Nicholas Parsons– as delightful and charming in real life as he is on radio and television – gave a talk on the life and work of Edward Lear which managed to be informative and very amusing at the same time. He impressed his enthusiastic audience speaking for an entire hour without any reference to notes at all, making several long (and error free, I should add) recitations of favourites such as The Pobble who had No Toes, The Owl and the Pussycat, and The Jumblies.

 

Lord Owen provided a complete contrast in the next talk as he discussed his fascinating account of the meetings of the May 1940 War Cabinet Cabinet’s Finest Hour: The Hidden Agenda of May 1940. He then took questions on topics as wide ranging as the situation in Syria and how it might be resolved, and his views on the future of the NHS.

On a different – but wholly appropriate note given the setting – I also thoroughly enjoyed the talk given by Adrian Tinniswood on The Long Weekend – Life in the English Country House Between the Wars for the glimpse that it gave of the decadent ways of the aristocracy.

Directive: Reproduce word for word the part of the account of the talks above, starting with "Lord Owen provided" and going on through "of the aristocracy.".

Dataset section:

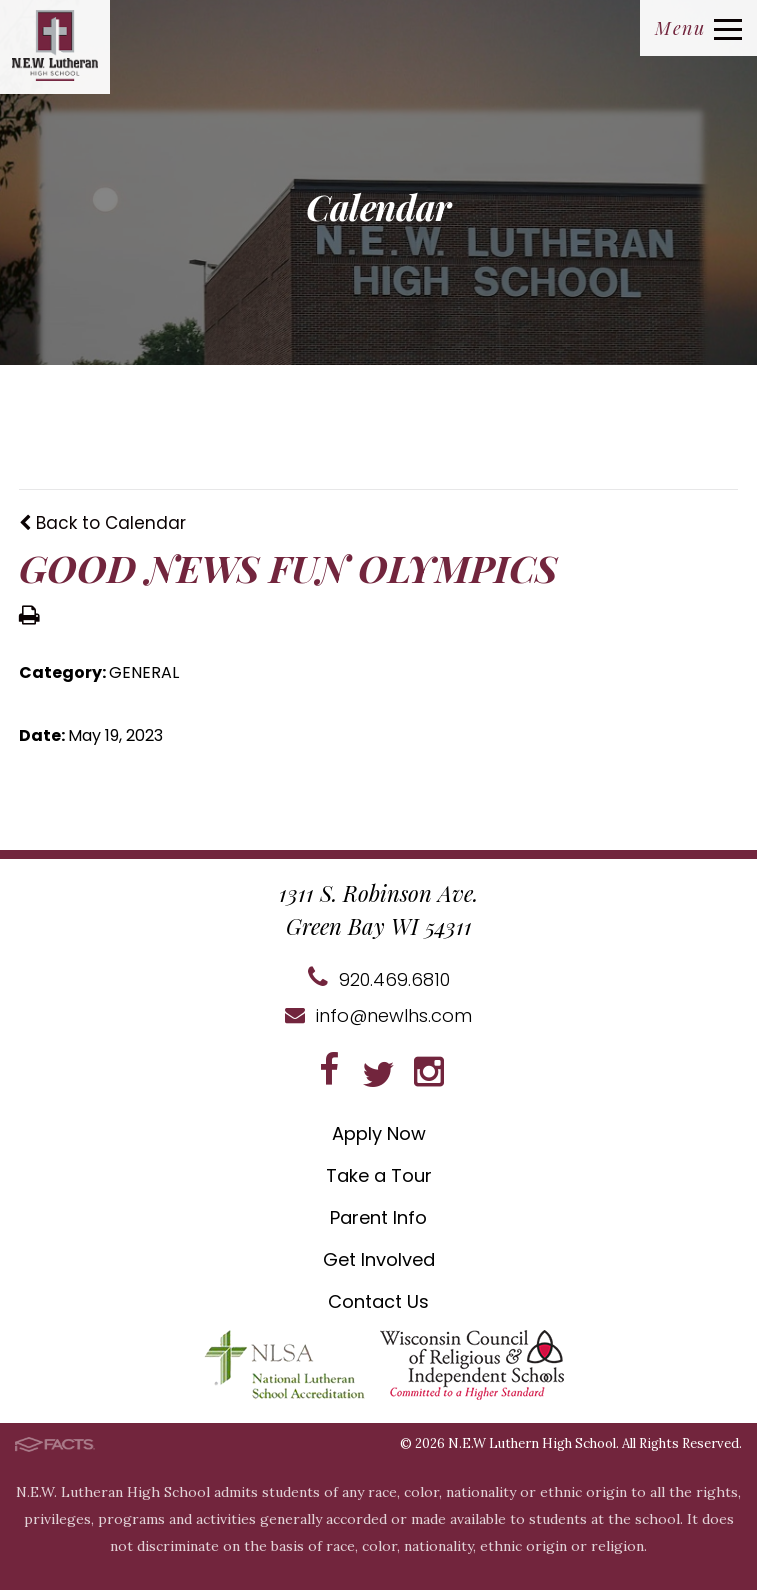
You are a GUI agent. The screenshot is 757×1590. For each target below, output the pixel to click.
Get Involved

Exercise result:
Lord Owen provided a complete contrast in the next talk as he discussed his fascinating account of the meetings of the May 1940 War Cabinet Cabinet’s Finest Hour: The Hidden Agenda of May 1940. He then took questions on topics as wide ranging as the situation in Syria and how it might be resolved, and his views on the future of the NHS.

On a different – but wholly appropriate note given the setting – I also thoroughly enjoyed the talk given by Adrian Tinniswood on The Long Weekend – Life in the English Country House Between the Wars for the glimpse that it gave of the decadent ways of the aristocracy.